• LE TEXTE
+ + +

Toute création est ainsi, l’histoire du monde comme l’histoire de l’art. Dans la vie réelle comme dans un roman, les personnes et les personnages ont besoin d’une suite d’événements lumineux constructifs et d’une suite d’événements ombreux destructeurs pour se réaliser, sinon, ils restent faux, sans caractère et nébuleux. En vivant ces réalisations, ces suites d’événements se déréalisent derrière nous (elles passent de réelles à souvenirs clairs, puis de souvenirs clairs à souvenirs vagues, puis à une sorte d’imprégnation qui se tapit dans le fond de la mémoire). Cette déréalisation permet une réalisation qui se consolide, nous plongeons le front dans l’opacité du futur. Alors, l’œuvre d’art (la vie ou le roman) fait partie de la suite du monde, elle nous accompagne comme les personnages de Victor Hugo ont accompagné la Révolution française probablement plus réellement que la plupart des politiciens de l’époque. Dit autrement, toute création (la vie comme le roman) est évolutive. Mais bien plus que cela, le roman, qu’il soit écrit ou seulement imaginé, accompagne nos vies, et personne ne peut séparer, sur un côté, le roman de sa vie et sur l’autre, sa vie. Tout ce qui entre dans l’esprit humain est une intrication de la pensée humaine dans la pensée du monde, une intrication de l’imagination humaine dans l’imagination universelle, c’est toujours une composition à multiples acteurs. Comment cela serait-il possible si nous étions autre chose qu’une pensée dans une pensée, une création dans une création, un créateur dans un créateur?

Précisons. Un homme qui fait une action juste fait apparaître une action injuste. Imaginons un maître qui décide de traiter son esclave comme son frère, il fait apparaître aux yeux de tous, l’injustice de l’esclavage. Continuons l’histoire par avancement et recul dans la grande histoire de la justice : la justice se consolide infiniment lentement, par petites actions lucides et courageuses dans la ténébreuse rapacité de la bête humaine. Jamais la justice parfaite ne sera réalisée, car il y a une infinité de manières d’être juste que seules des injustices spécifiques peuvent faire apparaître. Ici, le mot justice n’est pas une idée morale qu’on peut clarifier d’avance, hors des réalisations, hors de l’expérience, au contraire c’est le résultat d’un processus évolutif à travers un combat entre ce qui peut durer parce que adapté et ce qui ne peut pas durer parce qu’inadapté.

+ + +

• DONNÉES FOURNIES
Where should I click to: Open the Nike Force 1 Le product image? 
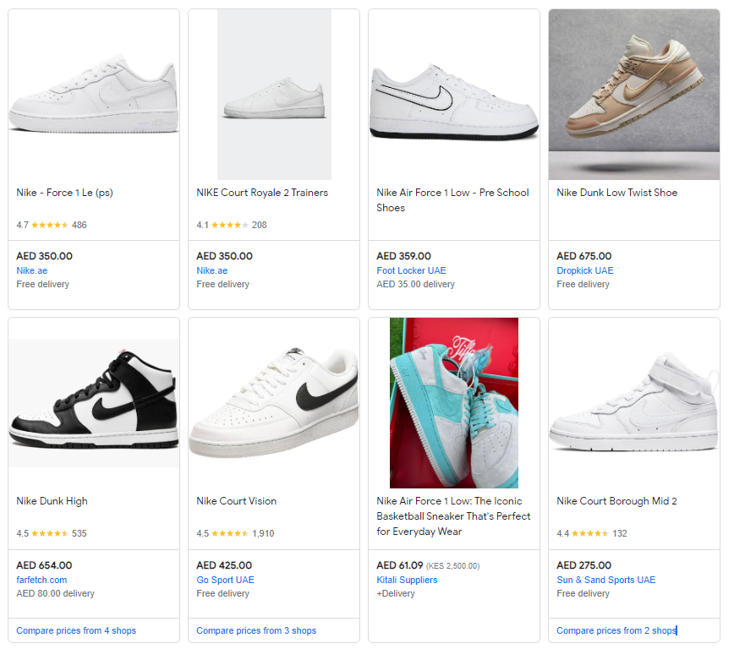[x=94, y=95]
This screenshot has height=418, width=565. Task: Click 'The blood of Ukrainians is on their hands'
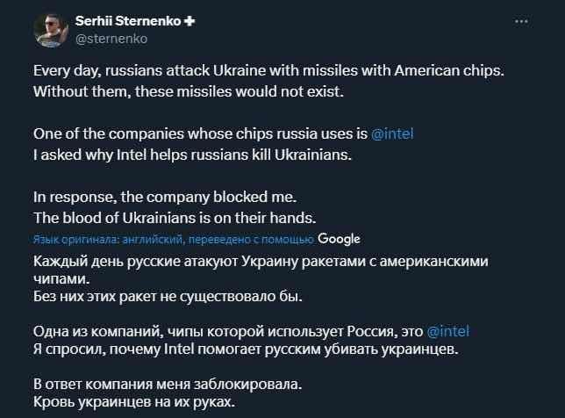(170, 218)
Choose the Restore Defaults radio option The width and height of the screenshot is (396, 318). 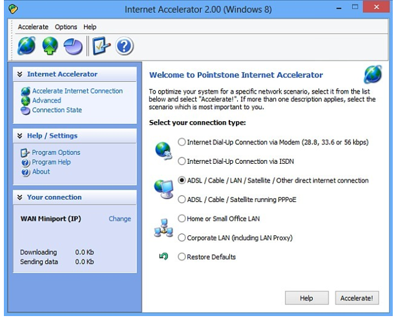[x=182, y=257]
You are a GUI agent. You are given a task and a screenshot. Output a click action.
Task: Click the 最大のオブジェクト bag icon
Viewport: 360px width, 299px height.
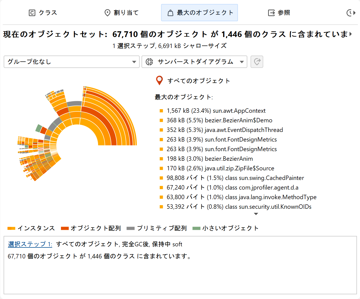170,13
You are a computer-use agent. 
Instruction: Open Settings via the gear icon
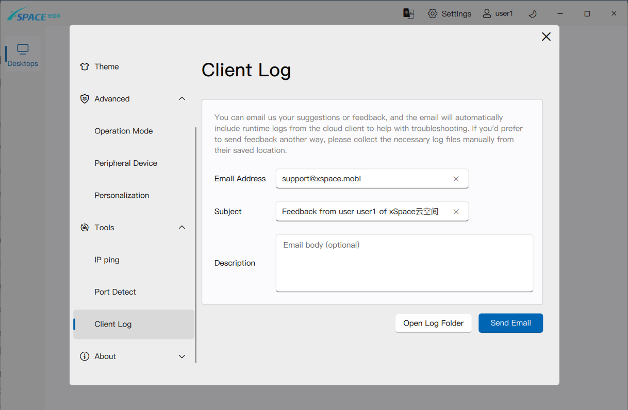pos(433,13)
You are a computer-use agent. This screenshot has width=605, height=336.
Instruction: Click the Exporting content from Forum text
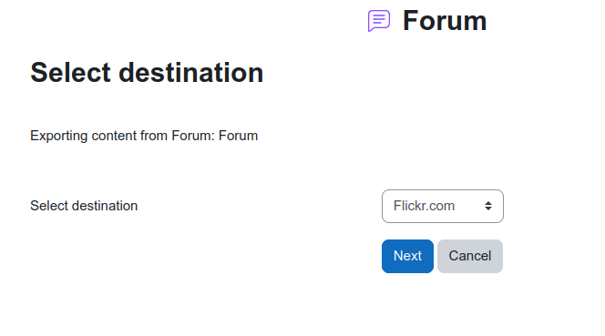pyautogui.click(x=144, y=136)
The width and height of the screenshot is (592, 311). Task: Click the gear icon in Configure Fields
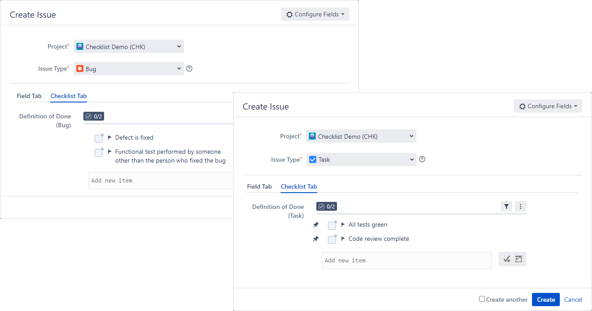[x=522, y=106]
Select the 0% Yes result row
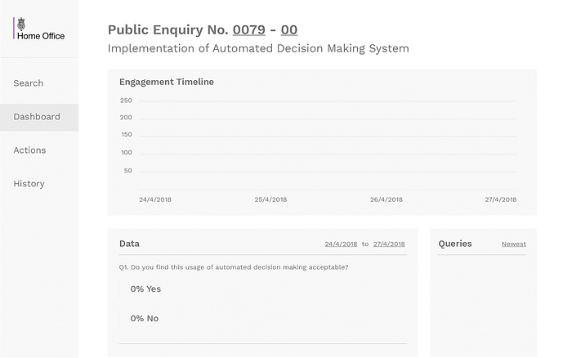 [262, 289]
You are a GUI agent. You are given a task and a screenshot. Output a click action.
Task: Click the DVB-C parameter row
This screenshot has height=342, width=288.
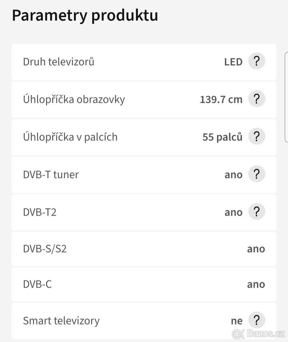144,284
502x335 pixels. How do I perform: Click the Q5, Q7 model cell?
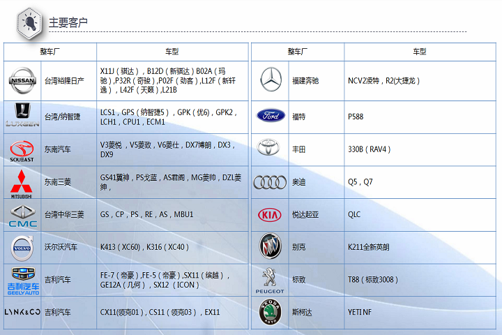pyautogui.click(x=360, y=182)
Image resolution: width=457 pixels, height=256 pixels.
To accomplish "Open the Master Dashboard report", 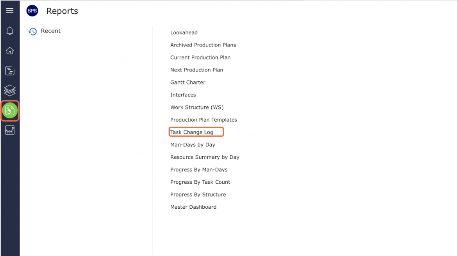I will [193, 207].
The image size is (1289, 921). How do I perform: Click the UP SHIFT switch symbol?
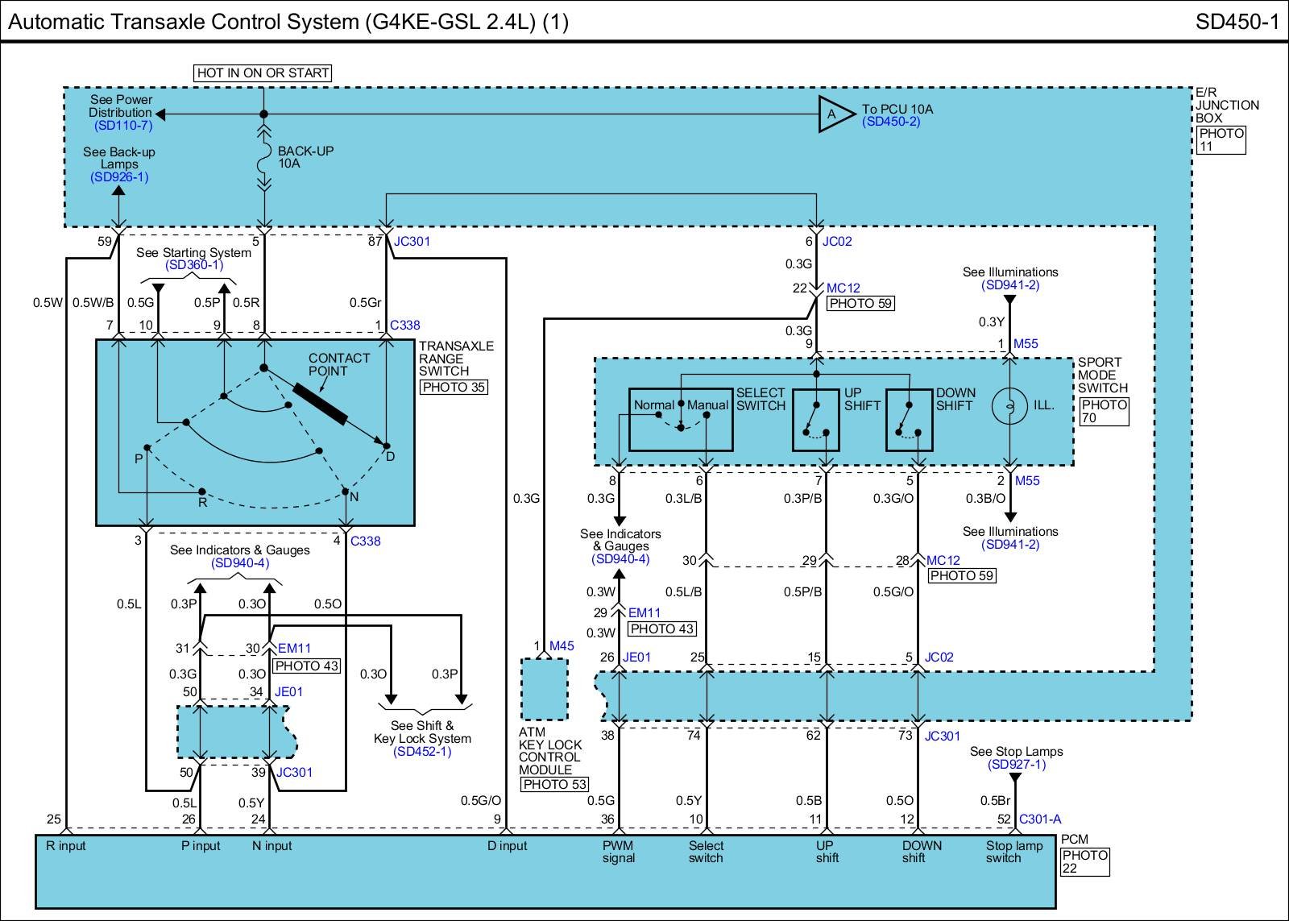pos(816,420)
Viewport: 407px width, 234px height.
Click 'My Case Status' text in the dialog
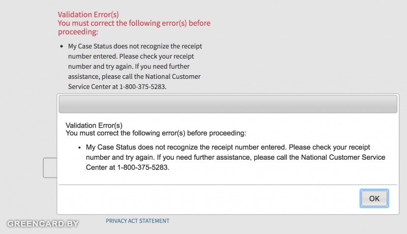109,148
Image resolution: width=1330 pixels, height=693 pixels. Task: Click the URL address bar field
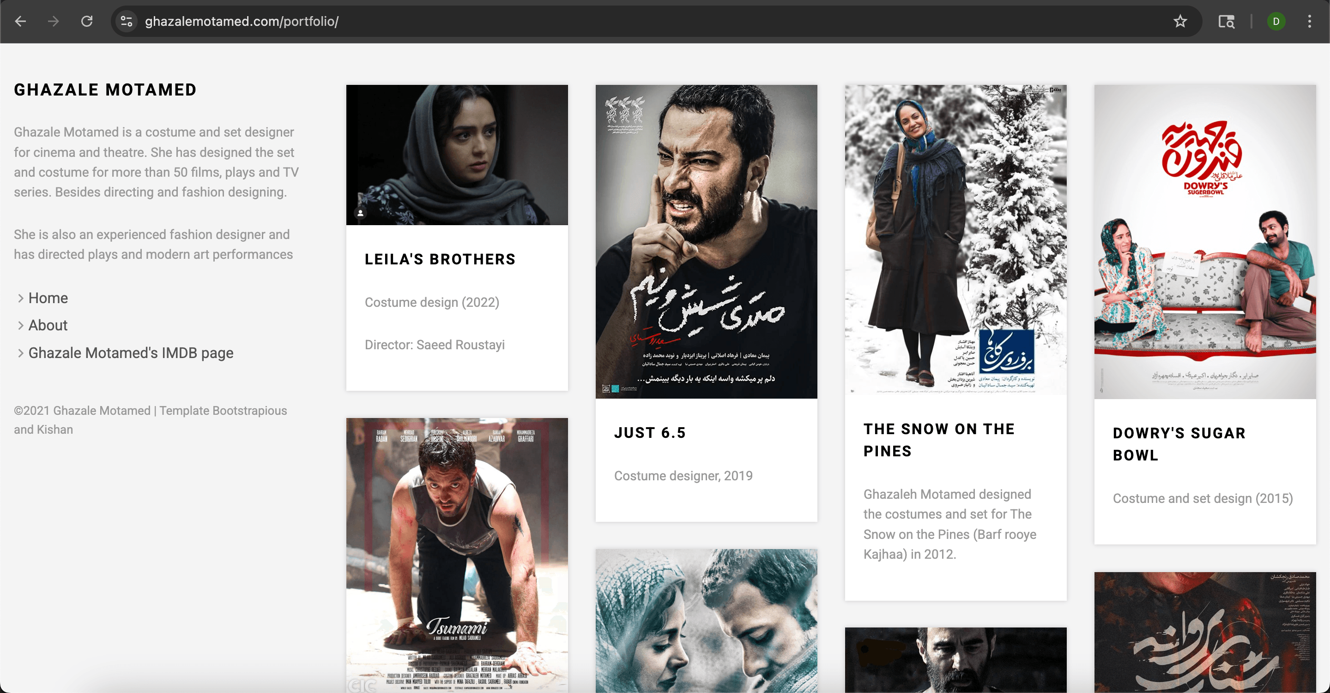coord(620,21)
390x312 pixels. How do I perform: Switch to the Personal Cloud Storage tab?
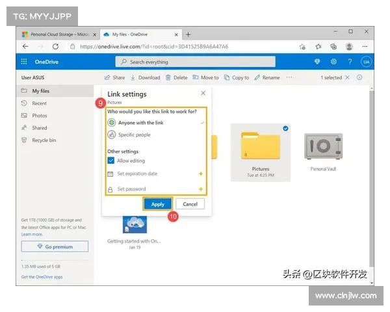coord(60,34)
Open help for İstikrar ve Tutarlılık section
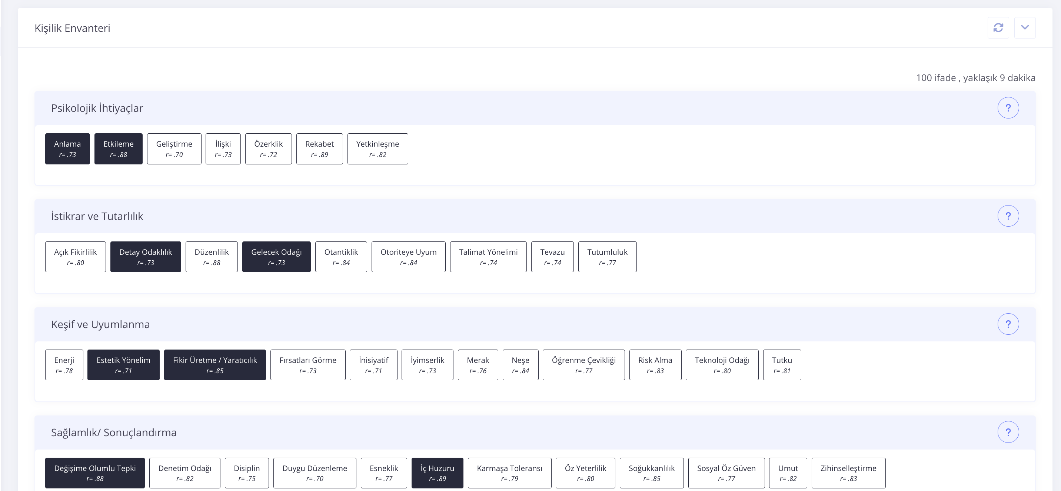The width and height of the screenshot is (1061, 491). coord(1008,216)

+ + +

• CONSIGNES
**1)** Répondez à ces questions sur le texte sur la création :
(a) Quels personnages ont accompagné la Révolution française ?
(b) Que fait apparaître un maître qui décide de traiter son esclave comme son frère ?
(c) Qu'est-ce qui, d'après le texte, peut seul faire apparaître les manières d'être juste ?
**2)** Recopiez le passage du texte sur la création depuis « Précisons. Un homme » jusqu'à « durer parce qu’inadapté. ».
**3)** Écrivez la suite du texte sur la création après sa dernière phrase.
Ces données proviennent d'une autre source.

• RÉPONSES DANS L'ORDRE
**1)**
(a) Les personnages de Victor Hugo.
(b) L'injustice de l'esclavage, aux yeux de tous.
(c) Des injustices spécifiques.

**2)**
Précisons. Un homme qui fait une action juste fait apparaître une action injuste. Imaginons un maître qui décide de traiter son esclave comme son frère, il fait apparaître aux yeux de tous, l’injustice de l’esclavage. Continuons l’histoire par avancement et recul dans la grande histoire de la justice : la justice se consolide infiniment lentement, par petites actions lucides et courageuses dans la ténébreuse rapacité de la bête humaine. Jamais la justice parfaite ne sera réalisée, car il y a une infinité de manières d’être juste que seules des injustices spécifiques peuvent faire apparaître. Ici, le mot justice n’est pas une idée morale qu’on peut clarifier d’avance, hors des réalisations, hors de l’expérience, au contraire c’est le résultat d’un processus évolutif à travers un combat entre ce qui peut durer parce que adapté et ce qui ne peut pas durer parce qu’inadapté.

**3)**
La durée ne doit pas s’éteindre dans une perfection statique. Seule la complexification permet un dynamisme durable, c’est-à-dire une dynamique qui ne revient pas parfaitement au même, mais apprend et se stabilise par apprentissage.

La réalisation des possibilités se décide par des affirmations et des négations qui se côtoient, se combattent, se testent l’une par l’autre dans une réalité cosmique qui ne tolère que l’expérience menant au durable, jamais le statique ni le n’importe comment. Durée, ici, ne signifie pas sans changement, mais au contraire, on ne dure que par adaptation, donc dans le maintien des liens d’informations sans être absolument déterminés par ces liens.

La musique de l’être

Répétons la question : l’univers est-t-il une œuvre d’art? Nous poursuivons une première hypothèse : dans l’art, une source créatrice cherche non pas seulement à communiquer quelque chose, mais à secommuniquer elle-même sans assimiler l’autre à soi ni se faire assimiler par l’autre. Cela nous a amené à préciser la notion « d’information », car tout l’univers est, en fait, une énergie-informante, c’est la résultante des grandes avancées scientifiques du XXème siècle.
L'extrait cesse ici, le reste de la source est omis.